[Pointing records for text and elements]
════════════════════
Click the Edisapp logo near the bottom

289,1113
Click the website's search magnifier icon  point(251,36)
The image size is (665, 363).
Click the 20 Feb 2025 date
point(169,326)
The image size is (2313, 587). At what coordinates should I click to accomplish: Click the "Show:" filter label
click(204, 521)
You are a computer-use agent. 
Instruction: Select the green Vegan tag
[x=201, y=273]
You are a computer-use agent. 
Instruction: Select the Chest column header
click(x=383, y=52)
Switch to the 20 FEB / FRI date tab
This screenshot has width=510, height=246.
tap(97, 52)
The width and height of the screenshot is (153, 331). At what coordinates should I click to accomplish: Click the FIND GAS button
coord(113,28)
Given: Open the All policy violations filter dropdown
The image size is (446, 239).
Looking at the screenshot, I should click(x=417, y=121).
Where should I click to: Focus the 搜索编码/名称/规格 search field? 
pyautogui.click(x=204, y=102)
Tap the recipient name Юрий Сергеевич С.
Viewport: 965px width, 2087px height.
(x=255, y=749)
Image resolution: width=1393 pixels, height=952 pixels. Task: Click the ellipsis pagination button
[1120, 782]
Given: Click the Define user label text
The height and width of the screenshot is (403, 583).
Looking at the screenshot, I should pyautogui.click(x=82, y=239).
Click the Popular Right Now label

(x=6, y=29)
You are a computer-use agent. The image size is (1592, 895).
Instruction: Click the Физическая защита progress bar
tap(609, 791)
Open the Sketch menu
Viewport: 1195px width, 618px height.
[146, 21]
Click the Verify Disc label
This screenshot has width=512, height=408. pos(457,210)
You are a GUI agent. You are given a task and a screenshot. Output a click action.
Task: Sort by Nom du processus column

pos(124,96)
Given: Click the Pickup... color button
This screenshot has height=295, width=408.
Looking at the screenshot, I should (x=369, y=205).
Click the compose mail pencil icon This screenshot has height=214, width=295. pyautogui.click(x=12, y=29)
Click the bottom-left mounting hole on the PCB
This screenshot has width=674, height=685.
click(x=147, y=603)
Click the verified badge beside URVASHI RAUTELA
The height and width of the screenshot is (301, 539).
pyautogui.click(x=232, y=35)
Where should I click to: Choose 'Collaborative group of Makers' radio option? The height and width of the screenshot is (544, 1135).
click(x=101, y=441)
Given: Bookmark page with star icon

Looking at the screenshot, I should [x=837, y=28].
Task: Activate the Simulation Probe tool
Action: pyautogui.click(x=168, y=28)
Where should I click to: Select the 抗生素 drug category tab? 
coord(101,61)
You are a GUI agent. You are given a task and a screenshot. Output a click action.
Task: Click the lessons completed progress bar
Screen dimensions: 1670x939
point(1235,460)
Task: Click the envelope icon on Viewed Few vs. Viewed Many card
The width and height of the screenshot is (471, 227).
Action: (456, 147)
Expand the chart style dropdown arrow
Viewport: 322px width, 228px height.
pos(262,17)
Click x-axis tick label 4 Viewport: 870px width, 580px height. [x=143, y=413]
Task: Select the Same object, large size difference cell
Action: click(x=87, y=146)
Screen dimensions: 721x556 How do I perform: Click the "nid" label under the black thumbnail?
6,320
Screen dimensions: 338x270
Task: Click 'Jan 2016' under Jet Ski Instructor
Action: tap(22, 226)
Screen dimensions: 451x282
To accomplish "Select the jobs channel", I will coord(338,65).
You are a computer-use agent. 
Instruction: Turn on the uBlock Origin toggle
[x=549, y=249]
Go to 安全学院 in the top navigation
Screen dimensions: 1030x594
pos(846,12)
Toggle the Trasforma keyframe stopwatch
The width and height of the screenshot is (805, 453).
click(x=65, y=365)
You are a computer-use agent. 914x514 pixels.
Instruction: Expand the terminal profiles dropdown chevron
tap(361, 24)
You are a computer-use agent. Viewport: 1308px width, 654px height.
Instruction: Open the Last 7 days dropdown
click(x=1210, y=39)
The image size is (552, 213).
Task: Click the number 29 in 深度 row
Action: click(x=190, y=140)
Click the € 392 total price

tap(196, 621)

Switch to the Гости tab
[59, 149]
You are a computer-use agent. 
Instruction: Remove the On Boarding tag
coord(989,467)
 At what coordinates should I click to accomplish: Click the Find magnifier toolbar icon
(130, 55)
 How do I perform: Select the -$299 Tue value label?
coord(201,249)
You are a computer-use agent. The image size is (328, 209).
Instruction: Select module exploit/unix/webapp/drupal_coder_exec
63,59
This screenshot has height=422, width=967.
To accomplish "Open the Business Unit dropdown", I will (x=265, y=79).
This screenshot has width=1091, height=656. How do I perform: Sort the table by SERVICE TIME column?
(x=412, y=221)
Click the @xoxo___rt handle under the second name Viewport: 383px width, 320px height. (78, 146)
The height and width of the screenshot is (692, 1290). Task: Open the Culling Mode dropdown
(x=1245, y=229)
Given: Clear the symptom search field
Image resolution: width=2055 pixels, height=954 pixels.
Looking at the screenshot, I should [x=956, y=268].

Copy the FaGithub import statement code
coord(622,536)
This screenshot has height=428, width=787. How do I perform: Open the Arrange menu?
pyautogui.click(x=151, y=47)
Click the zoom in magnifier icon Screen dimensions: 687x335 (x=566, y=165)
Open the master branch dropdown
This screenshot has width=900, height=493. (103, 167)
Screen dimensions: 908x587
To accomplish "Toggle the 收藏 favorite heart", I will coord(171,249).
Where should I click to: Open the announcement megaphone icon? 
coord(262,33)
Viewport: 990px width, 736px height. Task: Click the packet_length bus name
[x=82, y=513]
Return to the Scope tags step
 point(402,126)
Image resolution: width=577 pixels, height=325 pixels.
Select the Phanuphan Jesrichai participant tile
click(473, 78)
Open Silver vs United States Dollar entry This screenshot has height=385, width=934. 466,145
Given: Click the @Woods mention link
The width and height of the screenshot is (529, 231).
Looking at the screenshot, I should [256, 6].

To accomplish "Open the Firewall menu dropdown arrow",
════════════════════
*What you will do:*
Recast the stretch from the line containing "Given: Clear the symptom search field" through the line containing "This screenshot has width=900, height=493." as a Markdown table with the columns Nr and Line. Number each line in order, and leave out any blank lines.

*Solution for this exercise:*
| Nr | Line |
|---|---|
| 1 | Given: Clear the symptom search field |
| 2 | Image resolution: width=2055 pixels, height=954 pixels. |
| 3 | Looking at the screenshot, I should [x=956, y=268]. |
| 4 | Copy the FaGithub import statement code |
| 5 | coord(622,536) |
| 6 | This screenshot has height=428, width=787. How do I perform: Open the Arrange menu? |
| 7 | pyautogui.click(x=151, y=47) |
| 8 | Click the zoom in magnifier icon Screen dimensions: 687x335 (x=566, y=165) |
| 9 | Open the master branch dropdown |
| 10 | This screenshot has width=900, height=493. (103, 167) |